Iris Murdoch’s philosophy: what use is it to higher education today?

In the week of Murdoch’s centenary, Miles Leeson reflects on what lessons the academic turned philosopher could have for university leaders 

July 19, 2019
Irish Murdoch

If this question had been asked 10, or even five, years ago the answer from most professional philosophers would have been one of swift dismissal; that Iris Murdoch was “outmoded”, “regressive”, or simply not worth reading. This view partly stems from her leaving active teaching at the end of the 1960s to dedicate herself to fiction writing, and publishing perhaps her most important (and accessible) collection of philosophical papers, The Sovereignty of Good in 1970.

Certainly, there was more work to come, including her lengthy Metaphysics as a Guide to Morals that developed out of her 1982 Gifford lectures but was published to rather mixed reviews in 1992; a book on Heidegger remains unpublished. During her time teaching at the University of Oxford she was a central part of the philosophy scene but was always going against the grain, railing against the worst excesses of linguistic analysis, taking Platonic forms seriously, and engaging with the work of Simone Weil.

So what changed? Arguably her philosophy is now more popular than it has ever been. She is no longer seen as an outlier but tied to key movements happening in moral philosophy. Two recent symposia dedicated to her work in Oxford (where it has never been seriously considered before) and engagement across the world were highlighted this week in her centenary conference at St Anne’s College.
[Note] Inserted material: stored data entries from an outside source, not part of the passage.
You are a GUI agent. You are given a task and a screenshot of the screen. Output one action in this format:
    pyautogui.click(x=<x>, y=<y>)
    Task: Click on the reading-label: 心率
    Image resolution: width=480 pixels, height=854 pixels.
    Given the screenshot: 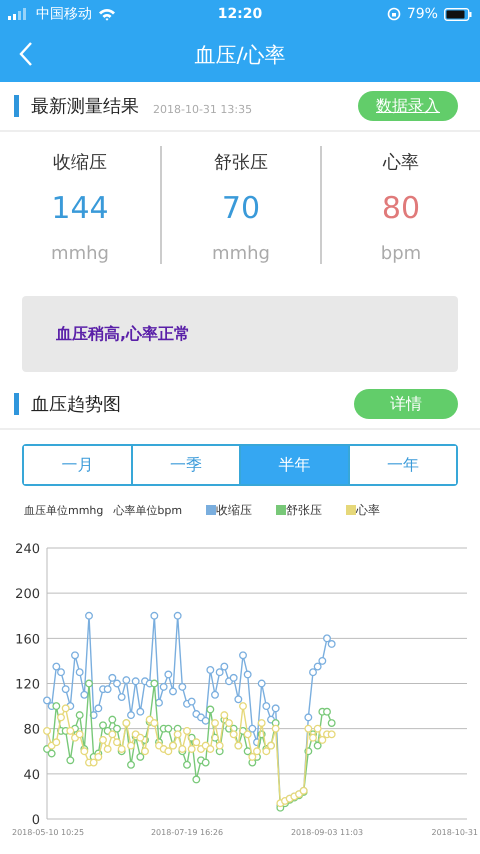 What is the action you would take?
    pyautogui.click(x=401, y=162)
    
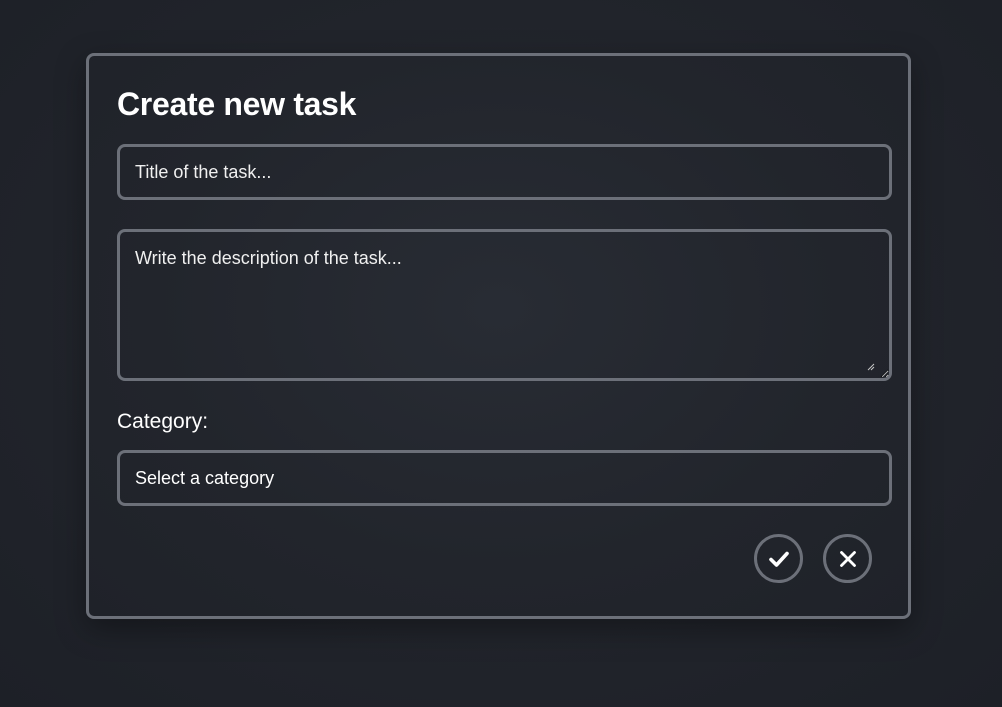 The width and height of the screenshot is (1002, 707). What do you see at coordinates (205, 478) in the screenshot?
I see `category-select-value: Select a category` at bounding box center [205, 478].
Her works on the concept of morality are universal and not restricted to her own time; given the current political crises and changes in how we perceive ourselves, our relationships, and our engagement with equality and gender issues, there has never been a better time for university leaders to consider her work.

Like the other women philosophers of her generation – Elizabeth Anscombe, Philippa Foot and Mary Midgley – Murdoch rejected the idea that morality is something that one chooses to guide one’s values. No, she says, we must recognise that there are truths that do exist; we must recognise the reality of the moral life. She goes further than her compatriots by insisting that we return to Plato, to the idea that goodness, justice, beauty and so on are real constituents of existence, and that we need to reconsider metaphysics to form a coherent moral life; in effect to form a moral psychology.
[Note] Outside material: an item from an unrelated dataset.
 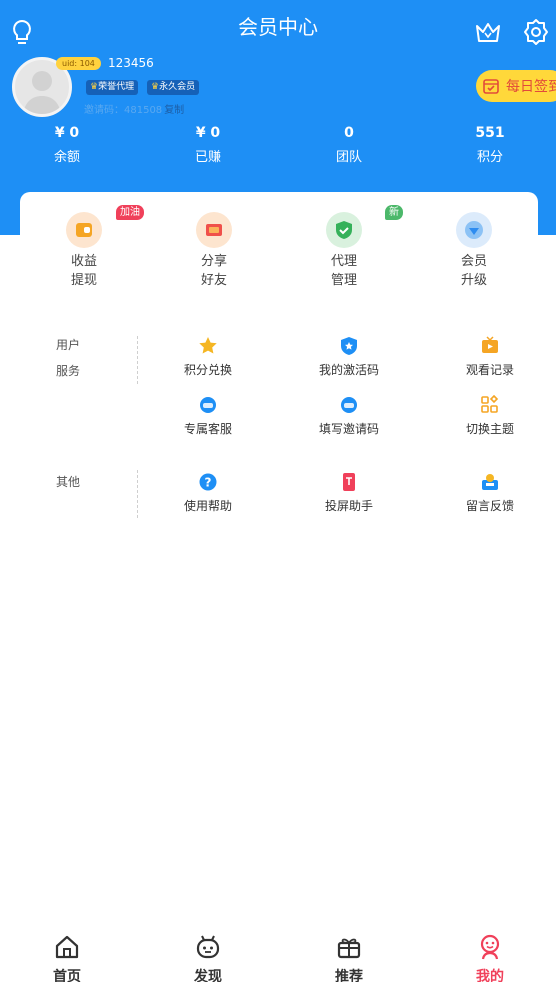 What do you see at coordinates (208, 429) in the screenshot?
I see `menu-item-label: 专属客服` at bounding box center [208, 429].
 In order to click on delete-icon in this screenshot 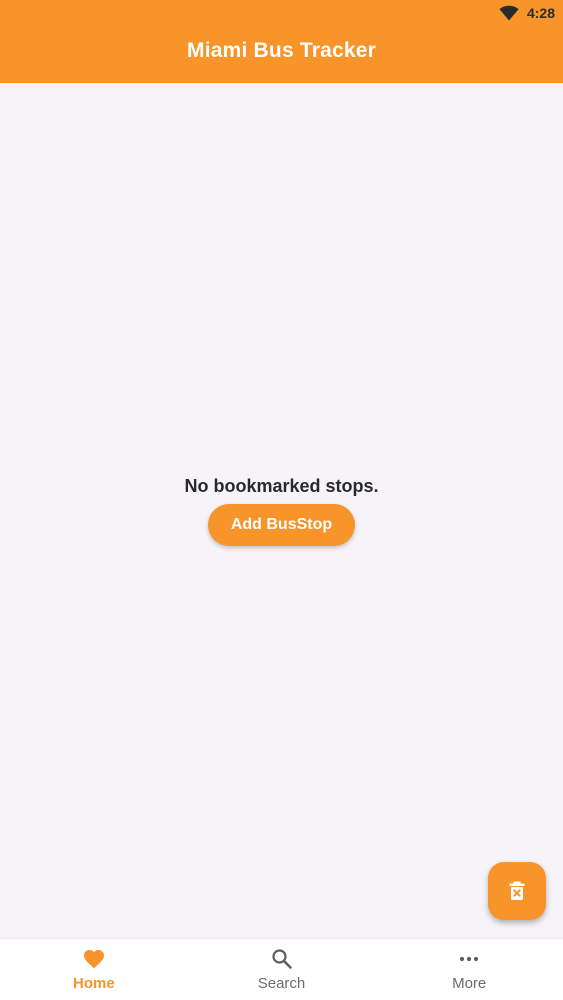, I will do `click(517, 890)`.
We need, she said, “a theology that can continue without God”, meaning the concept of a personal saviour.

If all this sounds rather complicated it needn’t be. It can, in effect, be reduced to a handful of key concepts that she brings together most sharply in The Sovereignty of Good. Firstly, that the chief enemy of living the good life is “the fat, relentless ego”, that we need to move outside of ourselves, that we constantly need to try and shift our attention towards “the other”, and that in so doing we become more fully aware, more fully human.

I would hope that most people reading this would nod and agree; there is nothing here that requires a commitment to any form of dogmatism – all of these ideas are fairly universal. What Murdoch is trying to do for us in her work, and it does become rather more complex in her later writing, is shift us from thinking about “choice” in morality, to “vision”.
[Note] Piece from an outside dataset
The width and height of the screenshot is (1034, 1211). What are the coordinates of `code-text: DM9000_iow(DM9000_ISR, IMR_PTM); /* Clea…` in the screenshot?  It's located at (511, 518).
She argues that once we have the correct vision (although this is extremely hard to perfect), there is no longer a choice to be made as we will see the right response automatically. So, we look carefully, we attend to people and their situations, and in so doing we come to know the moral realm and we act rightly. This consideration of others is a model that could well serve higher education leaders as they answer challenges to vice-chancellor pay packages, traverse choppy employment negotiations or seek ways to bring in to their academic folds the sceptics within their communities.

In her philosophy she notes how we must continually strive to be “good for nothing”; that in a world loosed from dogmatic structures of religion, with no apparent reward in the afterlife, we must not expect anything in return for our action. Conversely, and a crucial lesson to bear in mind for universities, she argues that the action of evil has a greater tendency to spread out as communication networks, and links between peoples, become more apparent and tightly-knit. Our relationships are not static.

Meanwhile, the perception of selfhood in the 21st century, one that today’s students are confronting and universities struggle to support, is one that Murdoch foresaw in both her fiction and philosophy.

Again we turn to her argument that we continually need to give attention to the other, especially amid the messiness and contingency of the world, or we run the risk of acting in a destructive manner; and creating false images of each other.

Clearly this has implications for the equality of the genders and how we perceive each other. With the expansion of sexual identities and the removal of gender binaries Murdoch’s fiction is a pioneering space where these ideas were being discussed and played with many years before legislation and cultural awareness caught up with her.

Miles Leeson is director of the Iris Murdoch Research Centre at the University of Chichester.